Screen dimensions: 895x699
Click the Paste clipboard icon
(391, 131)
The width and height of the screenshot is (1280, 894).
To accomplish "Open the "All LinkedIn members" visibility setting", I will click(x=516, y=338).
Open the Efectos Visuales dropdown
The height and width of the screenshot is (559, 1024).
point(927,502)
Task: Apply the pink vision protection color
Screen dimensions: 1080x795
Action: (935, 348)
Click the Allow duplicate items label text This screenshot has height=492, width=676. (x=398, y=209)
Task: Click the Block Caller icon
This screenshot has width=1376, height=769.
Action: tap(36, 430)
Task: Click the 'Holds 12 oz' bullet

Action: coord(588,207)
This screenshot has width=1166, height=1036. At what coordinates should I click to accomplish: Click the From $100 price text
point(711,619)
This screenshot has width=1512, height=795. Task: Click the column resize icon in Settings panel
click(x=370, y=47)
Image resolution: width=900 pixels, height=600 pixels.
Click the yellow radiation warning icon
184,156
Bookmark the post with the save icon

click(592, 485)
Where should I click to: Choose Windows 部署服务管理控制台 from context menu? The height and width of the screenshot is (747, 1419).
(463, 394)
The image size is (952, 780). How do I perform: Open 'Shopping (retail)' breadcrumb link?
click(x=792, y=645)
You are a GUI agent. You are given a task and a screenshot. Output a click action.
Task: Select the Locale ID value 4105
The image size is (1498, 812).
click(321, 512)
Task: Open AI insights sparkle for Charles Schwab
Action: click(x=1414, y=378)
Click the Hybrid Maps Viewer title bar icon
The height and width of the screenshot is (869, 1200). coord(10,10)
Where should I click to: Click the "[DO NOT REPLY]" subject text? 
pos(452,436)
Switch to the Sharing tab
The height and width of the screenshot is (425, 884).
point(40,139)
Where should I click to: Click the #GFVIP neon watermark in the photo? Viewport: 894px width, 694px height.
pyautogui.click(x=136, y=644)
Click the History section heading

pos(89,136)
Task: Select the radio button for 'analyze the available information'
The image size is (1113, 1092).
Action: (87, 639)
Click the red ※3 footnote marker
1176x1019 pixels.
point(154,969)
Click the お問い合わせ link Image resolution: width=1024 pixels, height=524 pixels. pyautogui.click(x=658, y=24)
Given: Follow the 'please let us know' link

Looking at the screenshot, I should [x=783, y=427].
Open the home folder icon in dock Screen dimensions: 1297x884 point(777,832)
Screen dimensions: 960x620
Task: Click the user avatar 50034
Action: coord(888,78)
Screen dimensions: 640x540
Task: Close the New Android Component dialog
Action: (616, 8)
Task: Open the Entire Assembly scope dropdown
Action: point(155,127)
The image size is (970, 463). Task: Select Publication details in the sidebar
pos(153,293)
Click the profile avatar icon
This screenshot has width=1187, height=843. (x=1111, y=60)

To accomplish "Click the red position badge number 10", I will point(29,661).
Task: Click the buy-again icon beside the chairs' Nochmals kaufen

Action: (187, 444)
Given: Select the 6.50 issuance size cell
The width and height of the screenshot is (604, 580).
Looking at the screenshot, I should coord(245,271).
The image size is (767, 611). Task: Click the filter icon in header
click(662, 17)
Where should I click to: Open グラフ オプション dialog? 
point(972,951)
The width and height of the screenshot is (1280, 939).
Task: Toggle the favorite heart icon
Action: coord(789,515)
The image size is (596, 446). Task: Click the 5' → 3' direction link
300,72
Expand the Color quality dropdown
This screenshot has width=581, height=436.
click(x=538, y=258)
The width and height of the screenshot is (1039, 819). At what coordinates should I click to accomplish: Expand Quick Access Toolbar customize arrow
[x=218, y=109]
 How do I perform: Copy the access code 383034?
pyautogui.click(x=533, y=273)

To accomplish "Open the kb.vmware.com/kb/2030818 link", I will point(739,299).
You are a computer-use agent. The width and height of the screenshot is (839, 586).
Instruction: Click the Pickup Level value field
......
About this task: Your response must consist of the entries, reproduced exactly.

Reply:
Screen dimensions: 895x699
Click the Paste clipboard icon
(391, 131)
The width and height of the screenshot is (1280, 894).
To accomplish "Open the "All LinkedIn members" visibility setting", I will click(x=516, y=338).
Open the Efectos Visuales dropdown
The height and width of the screenshot is (559, 1024).
point(927,502)
Task: Apply the pink vision protection color
Screen dimensions: 1080x795
Action: (935, 348)
Click the Allow duplicate items label text This screenshot has height=492, width=676. (x=398, y=209)
Task: Click the Block Caller icon
This screenshot has width=1376, height=769.
Action: tap(36, 430)
Task: Click the 'Holds 12 oz' bullet

Action: coord(588,207)
This screenshot has width=1166, height=1036. At what coordinates should I click to accomplish: Click the From $100 price text
point(711,619)
This screenshot has width=1512, height=795. Task: Click the column resize icon in Settings panel
click(x=370, y=47)
Image resolution: width=900 pixels, height=600 pixels.
Click the yellow radiation warning icon
184,156
Bookmark the post with the save icon

click(592, 485)
Where should I click to: Choose Windows 部署服务管理控制台 from context menu? The height and width of the screenshot is (747, 1419).
(463, 394)
The image size is (952, 780). How do I perform: Open 'Shopping (retail)' breadcrumb link?
click(x=792, y=645)
You are a GUI agent. You are given a task and a screenshot. Output a click action.
Task: Select the Locale ID value 4105
The image size is (1498, 812).
click(321, 512)
Task: Open AI insights sparkle for Charles Schwab
Action: click(x=1414, y=378)
Click the Hybrid Maps Viewer title bar icon
The height and width of the screenshot is (869, 1200). coord(10,10)
Where should I click to: Click the "[DO NOT REPLY]" subject text? 
pos(452,436)
Switch to the Sharing tab
The height and width of the screenshot is (425, 884).
point(40,139)
Where should I click to: Click the #GFVIP neon watermark in the photo? Viewport: 894px width, 694px height.
pyautogui.click(x=136, y=644)
Click the History section heading

pos(89,136)
Task: Select the radio button for 'analyze the available information'
The image size is (1113, 1092).
Action: (87, 639)
Click the red ※3 footnote marker
1176x1019 pixels.
point(154,969)
Click the お問い合わせ link Image resolution: width=1024 pixels, height=524 pixels. pyautogui.click(x=658, y=24)
Given: Follow the 'please let us know' link

Looking at the screenshot, I should [x=783, y=427].
Open the home folder icon in dock Screen dimensions: 1297x884 point(777,832)
Screen dimensions: 960x620
Task: Click the user avatar 50034
Action: coord(888,78)
Screen dimensions: 640x540
Task: Close the New Android Component dialog
Action: (616, 8)
Task: Open the Entire Assembly scope dropdown
Action: point(155,127)
The image size is (970, 463). Task: Select Publication details in the sidebar
pos(153,293)
Click the profile avatar icon
This screenshot has width=1187, height=843. (x=1111, y=60)

To accomplish "Click the red position badge number 10", I will point(29,661).
Task: Click the buy-again icon beside the chairs' Nochmals kaufen

Action: (187, 444)
Given: Select the 6.50 issuance size cell
The width and height of the screenshot is (604, 580).
Looking at the screenshot, I should coord(245,271).
The image size is (767, 611). Task: Click the filter icon in header
click(662, 17)
Where should I click to: Open グラフ オプション dialog? 
point(972,951)
The width and height of the screenshot is (1280, 939).
Task: Toggle the favorite heart icon
Action: coord(789,515)
The image size is (596, 446). Task: Click the 5' → 3' direction link
300,72
Expand the Color quality dropdown
This screenshot has width=581, height=436.
click(x=538, y=258)
The width and height of the screenshot is (1039, 819). At what coordinates should I click to accomplish: Expand Quick Access Toolbar customize arrow
[x=218, y=109]
 How do I perform: Copy the access code 383034?
pyautogui.click(x=533, y=273)

To accomplish "Open the kb.vmware.com/kb/2030818 link", I will point(739,299).
You are a computer-use agent. The width and height of the screenshot is (839, 586).
Instruction: Click the Pickup Level value field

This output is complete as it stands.